Não é falta de fé, é dor demais
Quando alguém diz "não quero mais viver", não está rejeitando a Deus. Está expressando um sofrimento que superou sua capacidade de suportar. O psicólogo Carlos Valencia, especialista em suicidologia, explica que a maioria das pessoas que contemplam o suicídio não quer morrer; quer que a dor acabe. Essa distinção é crucial para o acompanhamento pastoral.
A igreja tem uma oportunidade imensa de ser um espaço seguro onde se possa falar sobre isso sem julgamento. Onde não se responda com frases feitas como "é só orar mais" ou "Deus tem um propósito". Às vezes, o que uma pessoa mais precisa é que alguém se sente ao seu lado e diga: "Estou aqui. Você não está sozinho."
Sinais que não devemos ignorar
Nem sempre é fácil identificar quando alguém está à beira. Mas há sinais que podem nos alertar:
- Mudanças drásticas no humor ou comportamento.

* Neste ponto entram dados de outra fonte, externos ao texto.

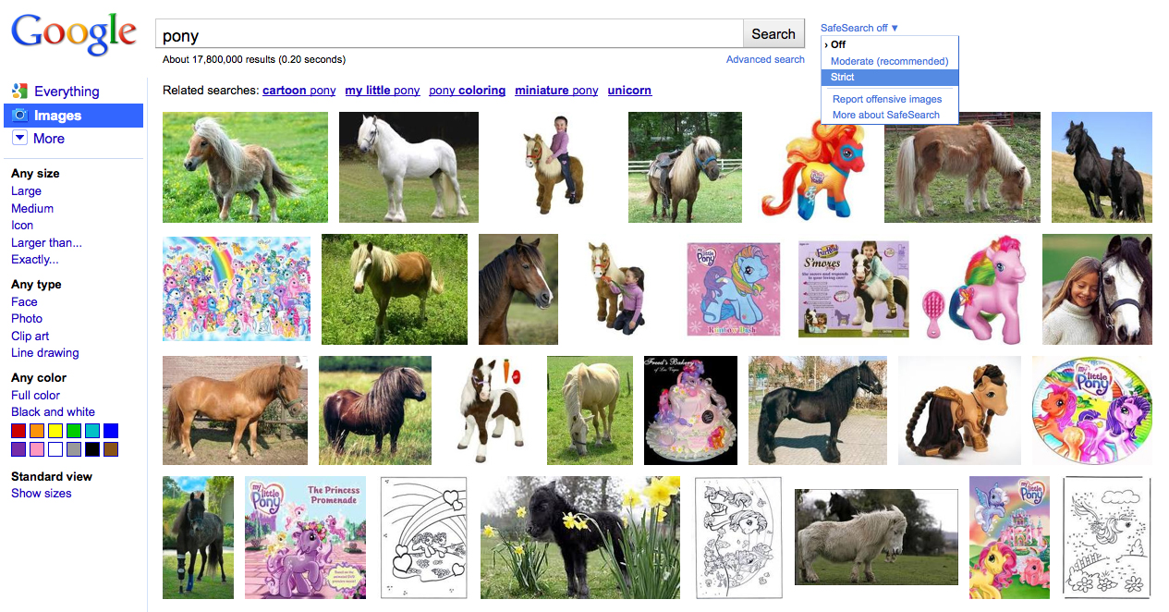Choose Strict in the SafeSearch menu
The height and width of the screenshot is (612, 1169).
tap(843, 78)
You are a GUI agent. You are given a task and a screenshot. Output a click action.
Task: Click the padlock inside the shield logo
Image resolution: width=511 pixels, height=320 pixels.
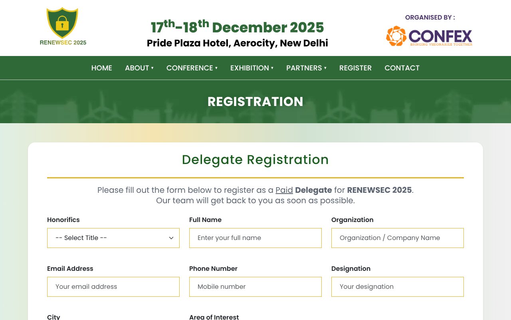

- Expressões de desesperança, como "nada faz mais sentido".
- Isolamento social, deixar de participar de atividades que antes gostava.

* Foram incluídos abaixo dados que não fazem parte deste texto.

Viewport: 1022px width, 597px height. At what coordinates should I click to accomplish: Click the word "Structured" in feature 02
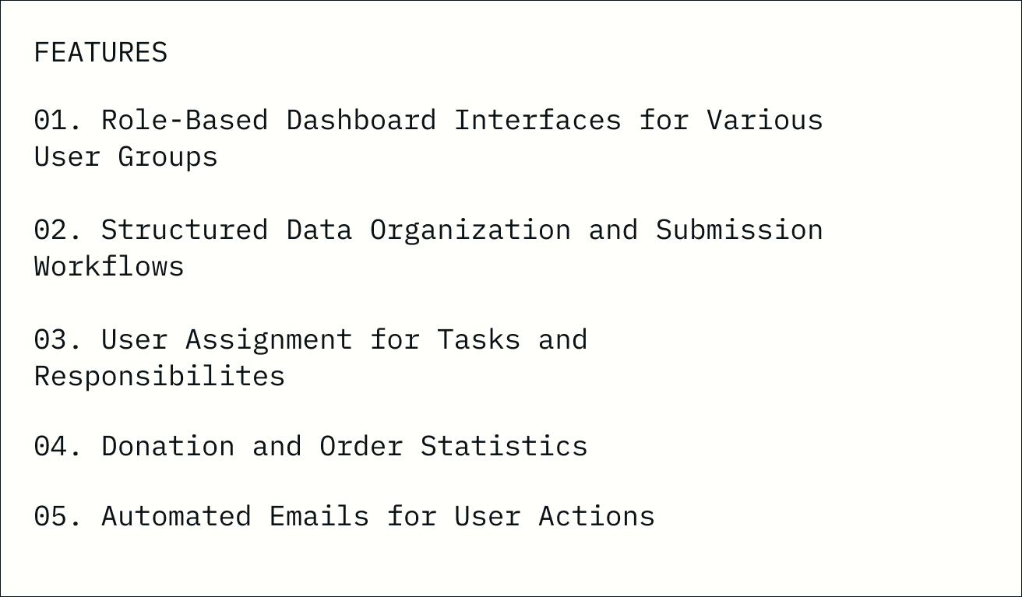point(185,230)
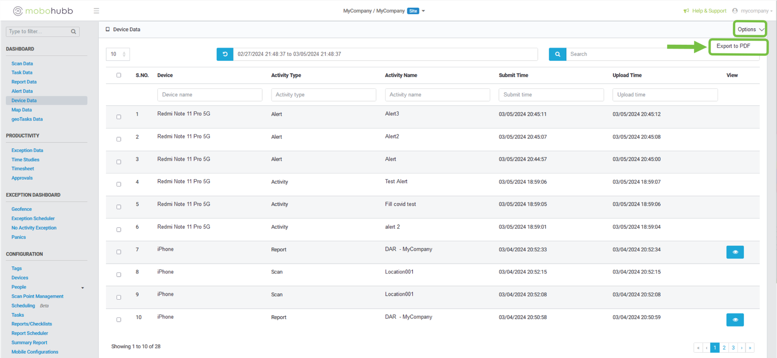Viewport: 777px width, 358px height.
Task: Click the Help & Support megaphone icon
Action: [686, 11]
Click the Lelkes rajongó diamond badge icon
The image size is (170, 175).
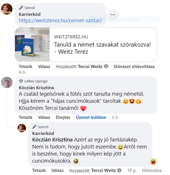click(21, 81)
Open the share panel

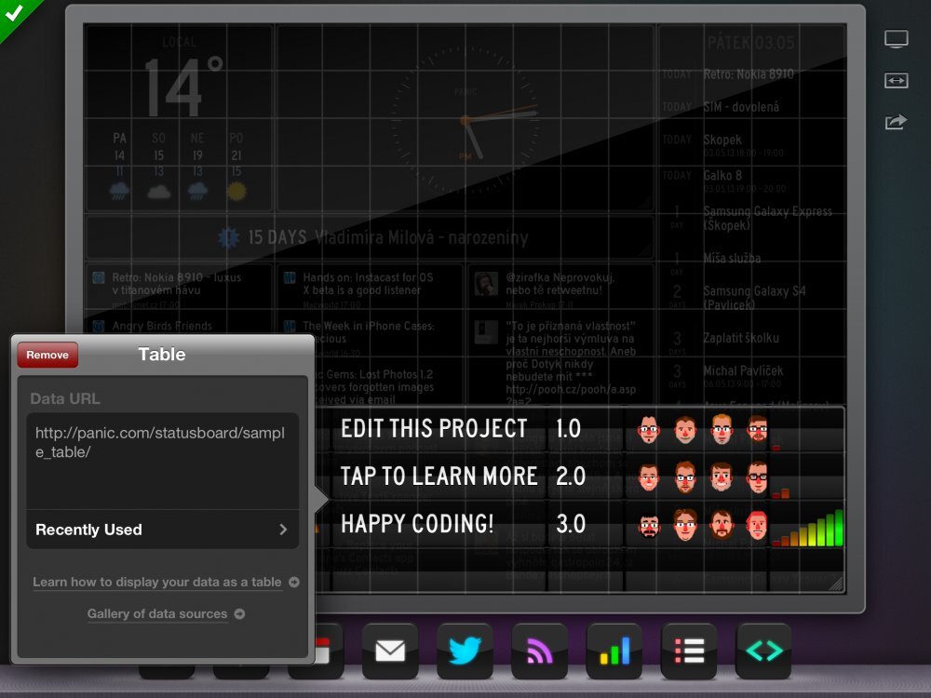point(895,122)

- Doar pertences significativos ou se despedir de maneira incomum.
- Falar sobre morte ou suicídio, mesmo que indiretamente.
Não se trata de se alarmar, mas de estar atento. Como comunidade de fé, podemos ser os primeiros a notar esses sinais e estender a mão. O apóstolo Paulo nos lembra:
"Ajudem uns aos outros a levar suas cargas, e assim cumprirão a lei de Cristo" (Gálatas 6:2, NVI).
O papel da igreja: ser presença, não discurso
Diante da dor profunda, as palavras são insuficientes. O que realmente faz a diferença é a presença. Jesus não veio dar explicações sobre o sofrimento; veio sofrer conosco. Esse é o modelo que devemos seguir. Acompanhar alguém em crise não significa ter todas as respostas, mas estar disposto a caminhar ao seu lado na escuridão.
É importante também encaminhar para profissionais de saúde mental. A fé e a psicologia não são opostas. Deus pode usar terapeutas, psiquiatras e linhas de crise como instrumentos de cura. Não minimizemos o valor da ajuda profissional.
Recursos práticos
Se você ou alguém que conhece está passando por dificuldades, procure ajuda. No Brasil, ligue 188 (Centro de Valorização da Vida) para apoio emocional, disponível 24 horas. Você não está sozinho.